İmamoğlu, tutuklanmasının ardından gönderdiği mesajda şunları belirtti: “Türkiye bugün büyük bir ihanete uyandı. Yürütülen yargı süreci bir adli işlem değildir. Tam bir yargısız infazdır. Milletimizi sorumluluk duygusu içinde hak mücadelesine davet ediyorum. Bu hak mücadelesi milletimizin ve evlatlarımızın geleceği meselesidir.”
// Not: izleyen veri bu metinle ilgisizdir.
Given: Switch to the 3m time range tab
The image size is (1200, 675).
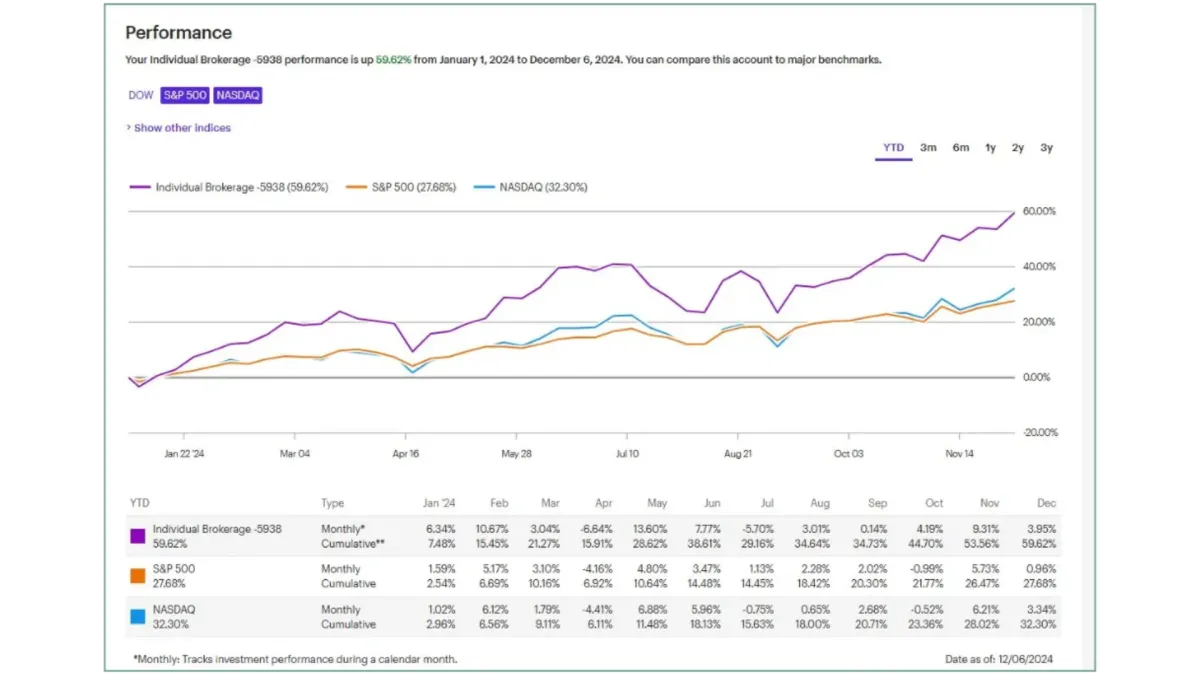Looking at the screenshot, I should tap(927, 147).
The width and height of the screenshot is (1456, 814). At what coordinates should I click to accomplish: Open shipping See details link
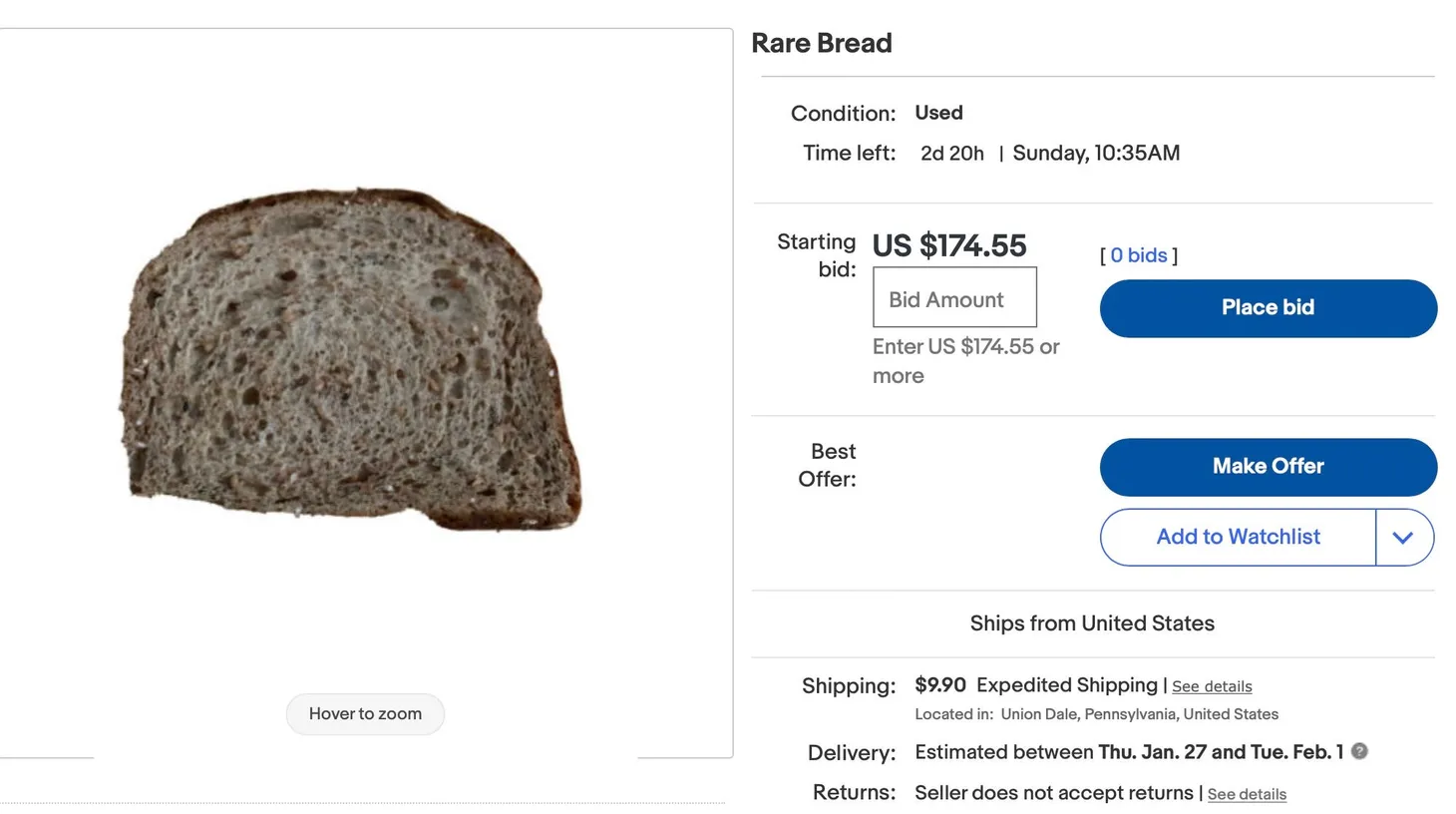1212,686
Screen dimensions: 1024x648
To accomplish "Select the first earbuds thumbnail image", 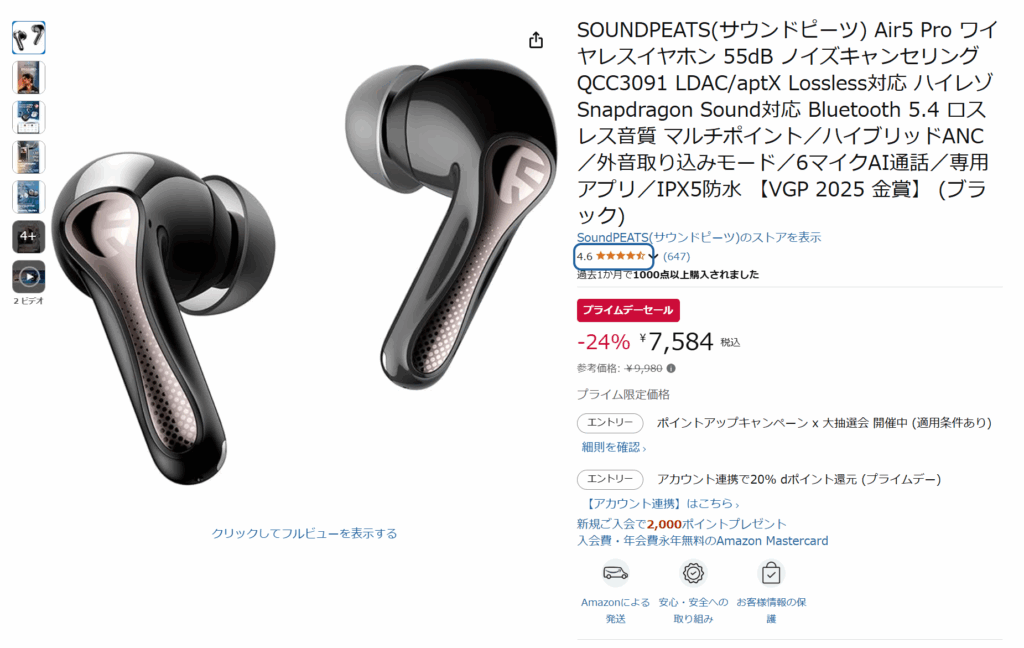I will (x=29, y=38).
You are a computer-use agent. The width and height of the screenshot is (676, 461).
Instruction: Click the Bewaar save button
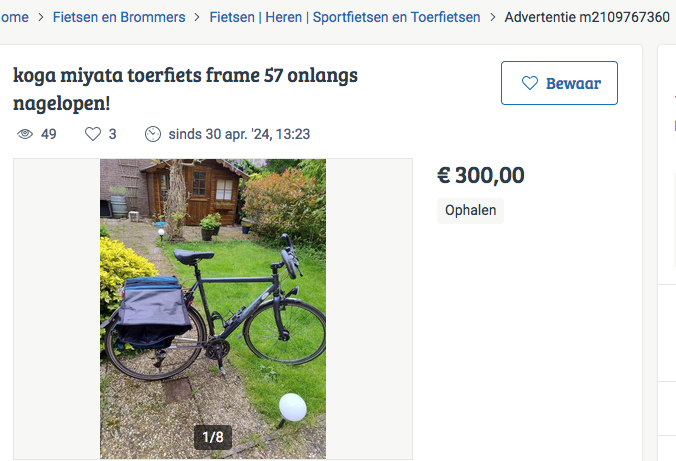[x=559, y=83]
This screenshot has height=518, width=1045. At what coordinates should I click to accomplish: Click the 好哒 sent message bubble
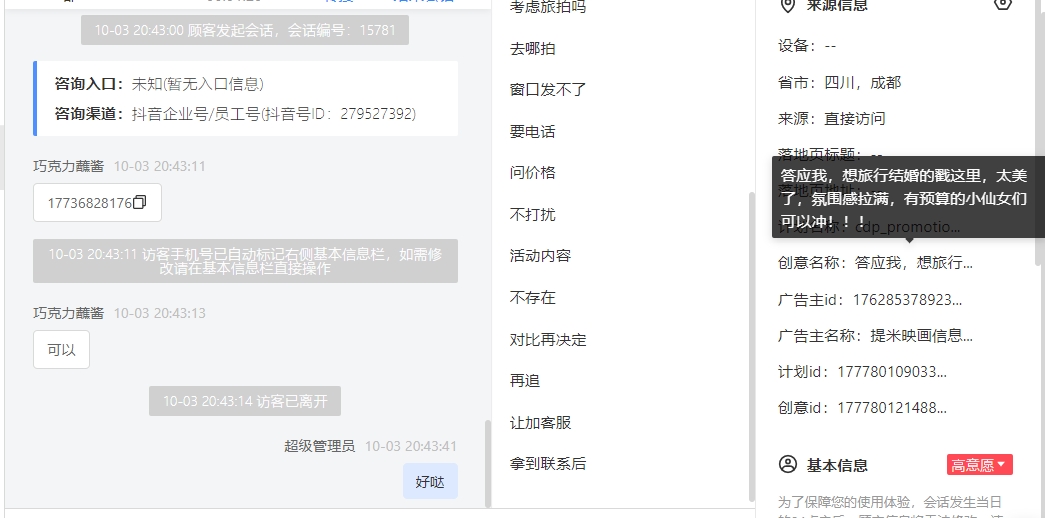point(430,481)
İmamoğlu ayrıca seçmenleri CHP’nin ön seçimlerine katılmaya ve ardından mitinglerde yer almaya çağırdı. CHP, İmamoğlu’nun gözaltına alınmasının ardından yaklaşık 1,5 milyon üyesinin yanı sıra parti üyesi olmayanları da Pazar günkü ön seçimde dayanışma oyları kullanmaya çağırmıştı.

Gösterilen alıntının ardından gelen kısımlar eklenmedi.